Ihren ersten großen öffentlichen Auftritt in der von Deutschen gebauten neuen Crystal Hall am Meeresufer haben an diesem Dienstag außerdem die ESC-Teilnehmer aus den EU-Staaten Rumänien, Lettland, Ungarn, Griechenland, Zypern, Finnland, Dänemark und Belgien. Im Rennen sind zudem die Schweiz, Israel, Moldau, Montenegro und Island.
Doch auch das üppige Showprogramm konnte die Kritik von Menschenrechtlern an der autoritären aserbaidschanischen Führung nicht übertönen. Senioren seien die Renten gekürzt worden mit der Begründung, es werde mehr Geld für die Eurovision gebraucht, sagte Junus. Dutzende Menschen seien unter Polizeigewalt zwangsenteignet worden, um Platz für Neubauten für den ESC zu schaffen. Und Schuldirektoren würden als Staatsbedienstete etwa gezwungen, Tickets für die ESC-Show zu kaufen, um den Absatz anzukurbeln. Aserbaidschan steht international unter anderem wegen der Unterdrückung der Opposition und Einschränkungen bei der Presse- und Meinungsfreiheit in der Kritik.

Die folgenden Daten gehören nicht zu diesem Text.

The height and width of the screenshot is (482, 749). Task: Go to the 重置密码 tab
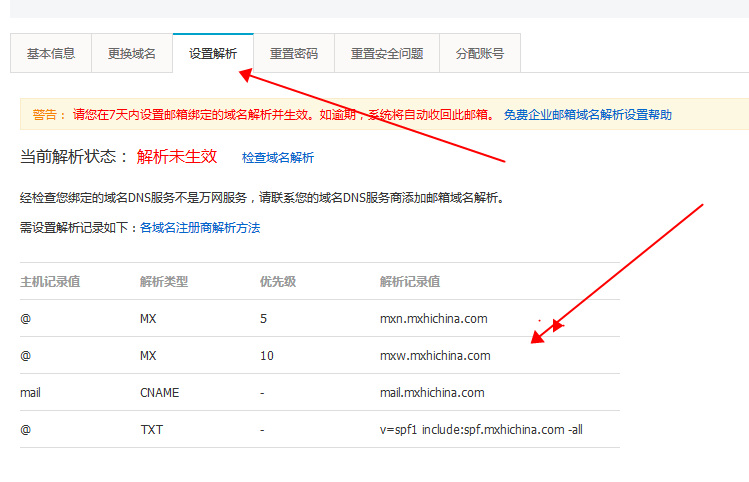[294, 54]
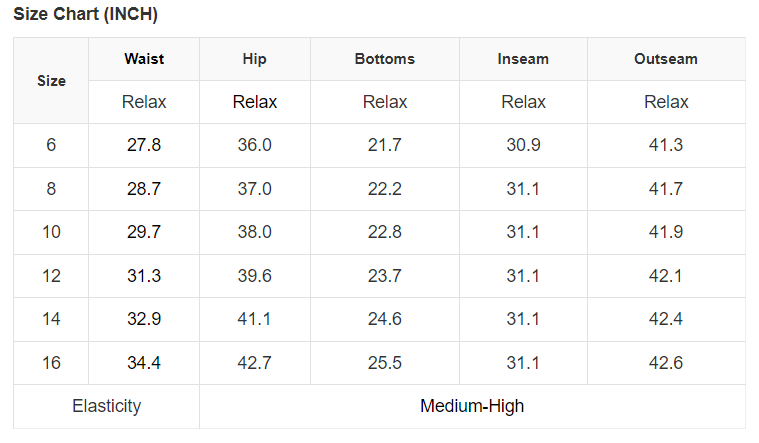The height and width of the screenshot is (443, 759).
Task: Select the Outseam column header
Action: [666, 59]
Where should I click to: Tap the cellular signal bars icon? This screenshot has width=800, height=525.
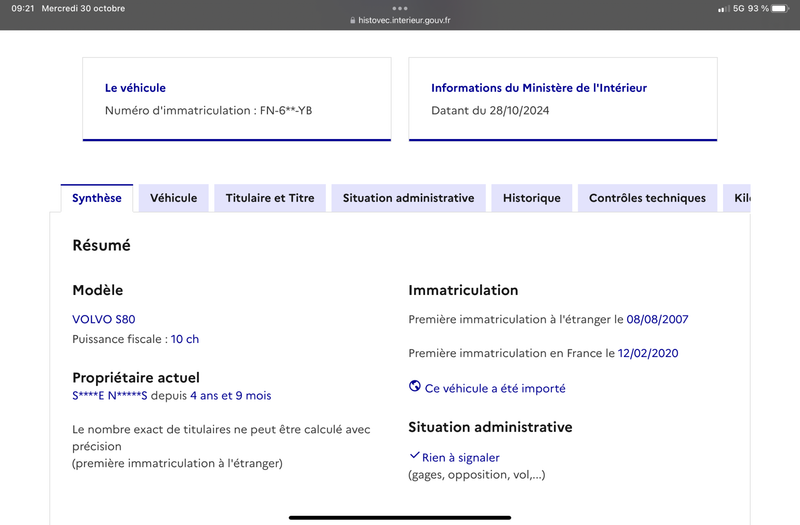point(723,9)
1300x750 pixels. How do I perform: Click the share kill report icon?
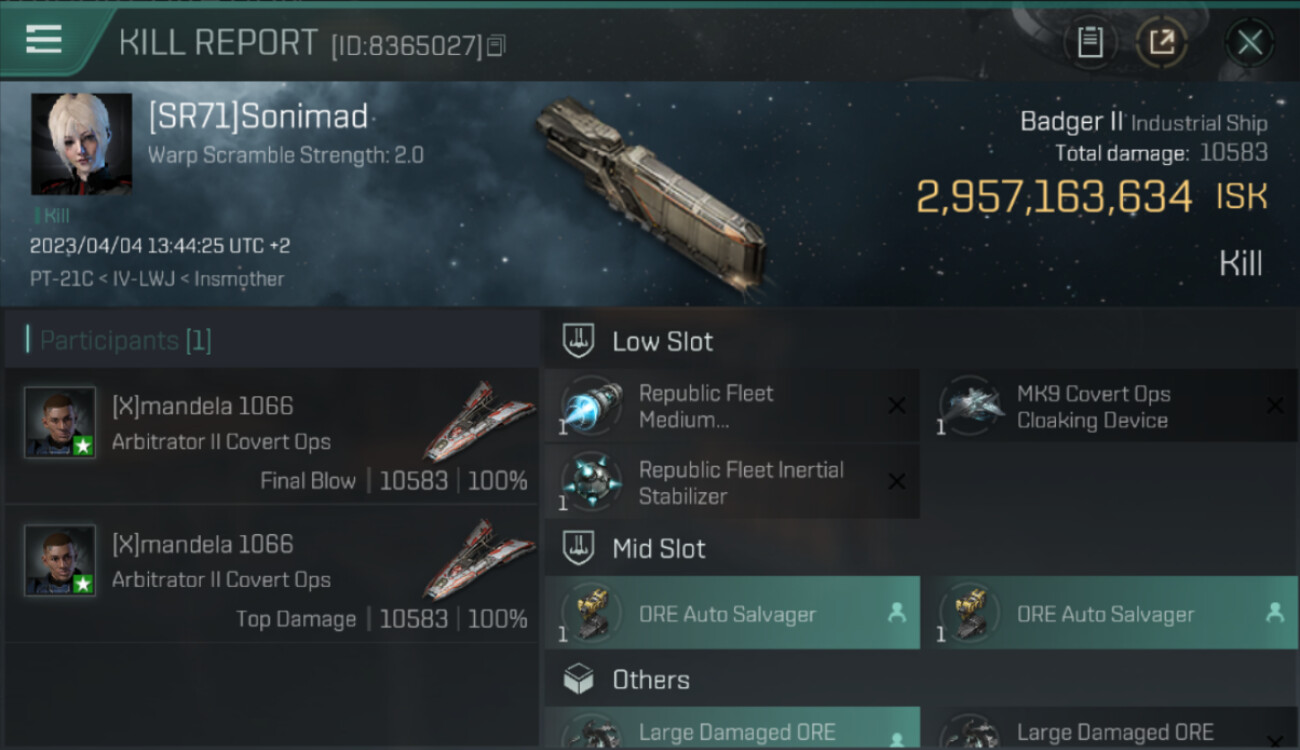click(x=1161, y=42)
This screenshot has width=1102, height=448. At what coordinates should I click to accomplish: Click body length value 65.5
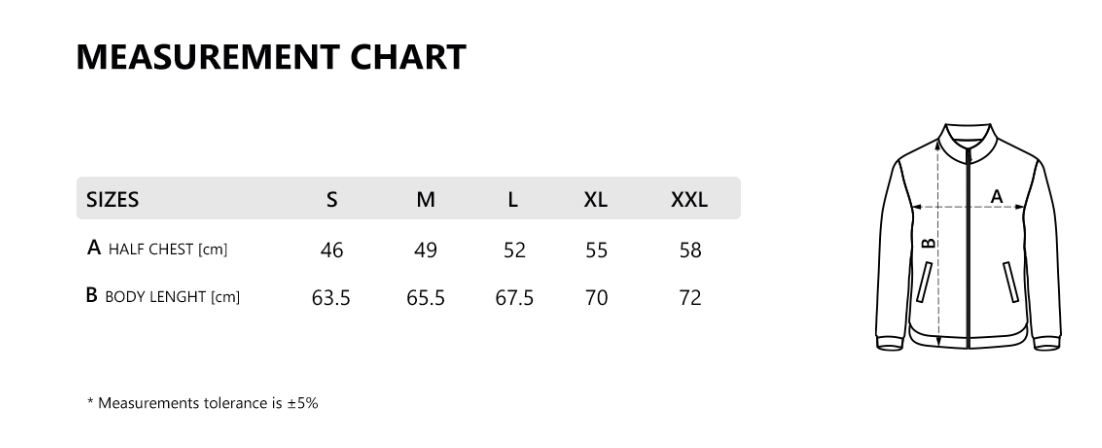coord(426,297)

Der Hip-Hopper Thomas D von den Fantastischen Vier sprach sich in Baku gegen eine zwanghafte Politisierung des Wettbewerbs aus. „Wenn nicht der Künstler selber sagt, ich bin ein politischer Musiker, dann soll er auch nicht zum Instrument werden der Politik“, sagte der 43-Jährige der Nachrichtenagentur dpa in der aserbaidschanischen Hauptstadt. „Musik ist viel mehr. Auch die Kunst ist frei – und das muss sie bleiben.“ Thomas D war Jurypräsident bei der deutschen Vorentscheidungsshow „Unser Star für Baku“ und begleitet Roman Lob, der mit seiner Ballade auf Startnummer 20 antritt.